Ampliando a reflexão kantiana sobre a indemonstrabilidade tanto da realidade quanto da impossibilidade dos objetos da teologia transcendental, verificamos que o procedimento oposto à esta despreocupação equivale ao rebaixamento da Razão ao nível de discussão dos que não compreendem a sua limitação.
Para que fique bem entendido: Kant postula que jamais ficará demonstrada tanto a realidade necessária dos objetos transcendentais fundamentais, seja Deus ou a nossa Vida Eterna, quanto também a sua impossibilidade.

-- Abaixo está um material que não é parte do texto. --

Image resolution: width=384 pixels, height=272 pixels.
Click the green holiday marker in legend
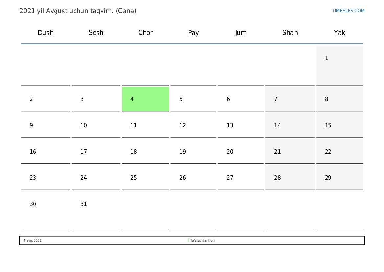click(188, 240)
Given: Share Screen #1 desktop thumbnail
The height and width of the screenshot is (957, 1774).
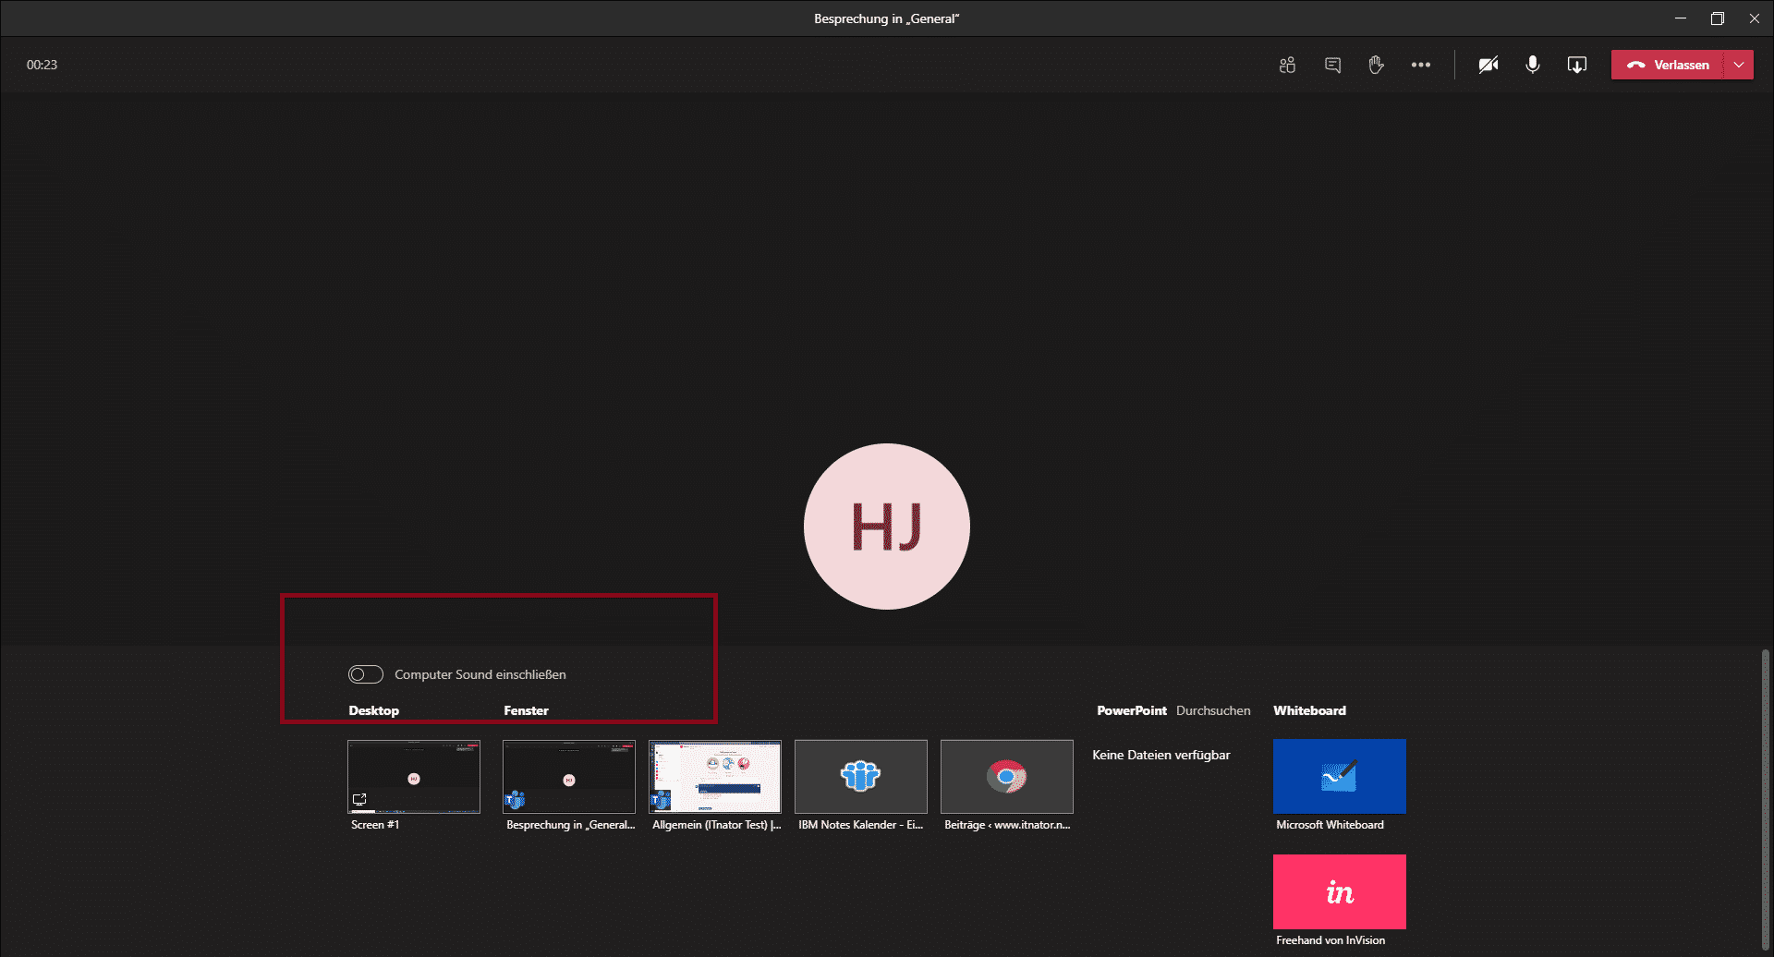Looking at the screenshot, I should [414, 776].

E isto significa que não é necessário defender a crença particular na realidade dessas possibilidades, porque quem pretende propor, por outro lado, o impossível das mesmas, está certamente tão perdido quanto nós estaríamos se quiséssemos provar nossa posição sinteticamente.
Que razão haveria, portanto, para disputar o racionalmente indisputável, senão o rebaixamento do ato mais simples de crer ao nível de uma discussão dogmática?
Aquele que crê, entendendo a pureza da sua Vontade por sobre objetos que o Intelecto designa como apenas possíveis, deve compreender que a posição oposta se manifesta também como crença, embora talvez não esclarecida, e que se houver alguma contribuição no entendimento alheio, esta não deve querer postular os motivos de credibilidade da nossa própria crença, mas sim exibir o arbítrio do outro que ainda se esconde por trás de uma racionalização vazia. Somente depurado este ponto de partida, e com o reconhecimento do uso do dom de Soberania, é que se pode, daí sim, comparar as razões de credibilidade e conveniência das respectivas crenças.
Em suma: não se deve disputar o motivo de crer num objeto com aquele que não compreendeu ainda que sua posição é igualmente uma crença, e não um conhecimento. Fazer isso apenas fortalece a ilusão do outro, e nos põe a nós mesmos na falsa posição de presumir ter mais apoio da Razão do que se dá de fato.